Copy nothing from the entries below except the lines from the one containing "Viewport: 1080px width, 410px height." through the one containing "Given: Click the", and copy those exactly.
───── Entries shown
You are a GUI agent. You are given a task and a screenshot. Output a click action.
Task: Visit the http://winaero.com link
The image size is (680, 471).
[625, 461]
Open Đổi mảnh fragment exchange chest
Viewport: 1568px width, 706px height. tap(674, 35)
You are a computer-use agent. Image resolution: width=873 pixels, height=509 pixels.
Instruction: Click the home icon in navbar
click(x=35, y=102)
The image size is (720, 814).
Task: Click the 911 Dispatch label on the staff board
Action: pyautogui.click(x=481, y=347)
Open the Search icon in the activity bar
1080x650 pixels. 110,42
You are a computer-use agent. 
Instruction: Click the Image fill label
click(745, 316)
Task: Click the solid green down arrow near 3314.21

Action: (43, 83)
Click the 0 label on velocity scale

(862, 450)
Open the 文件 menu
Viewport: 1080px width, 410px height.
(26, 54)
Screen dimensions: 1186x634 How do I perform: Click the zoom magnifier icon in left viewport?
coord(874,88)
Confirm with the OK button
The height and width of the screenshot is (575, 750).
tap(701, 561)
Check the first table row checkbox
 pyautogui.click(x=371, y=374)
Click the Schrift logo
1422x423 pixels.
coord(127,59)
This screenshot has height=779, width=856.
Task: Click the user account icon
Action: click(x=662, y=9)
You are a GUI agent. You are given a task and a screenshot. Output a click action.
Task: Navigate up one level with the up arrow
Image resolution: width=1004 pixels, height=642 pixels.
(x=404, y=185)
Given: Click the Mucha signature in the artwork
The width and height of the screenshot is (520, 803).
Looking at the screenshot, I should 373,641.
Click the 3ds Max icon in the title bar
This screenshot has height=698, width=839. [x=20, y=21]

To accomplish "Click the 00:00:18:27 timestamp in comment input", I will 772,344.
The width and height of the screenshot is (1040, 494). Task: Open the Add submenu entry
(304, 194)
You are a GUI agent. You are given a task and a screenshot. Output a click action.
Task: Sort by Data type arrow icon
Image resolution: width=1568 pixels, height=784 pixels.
──────────
→ **Response to the exercise**:
Viewport: 1080px width, 410px height.
(26, 54)
Screen dimensions: 1186x634 How do I perform: Click the zoom magnifier icon in left viewport?
coord(874,88)
Confirm with the OK button
The height and width of the screenshot is (575, 750).
tap(701, 561)
Check the first table row checkbox
 pyautogui.click(x=371, y=374)
Click the Schrift logo
1422x423 pixels.
coord(127,59)
This screenshot has height=779, width=856.
Task: Click the user account icon
Action: click(x=662, y=9)
You are a GUI agent. You are given a task and a screenshot. Output a click action.
Task: Navigate up one level with the up arrow
Image resolution: width=1004 pixels, height=642 pixels.
(x=404, y=185)
Given: Click the Mucha signature in the artwork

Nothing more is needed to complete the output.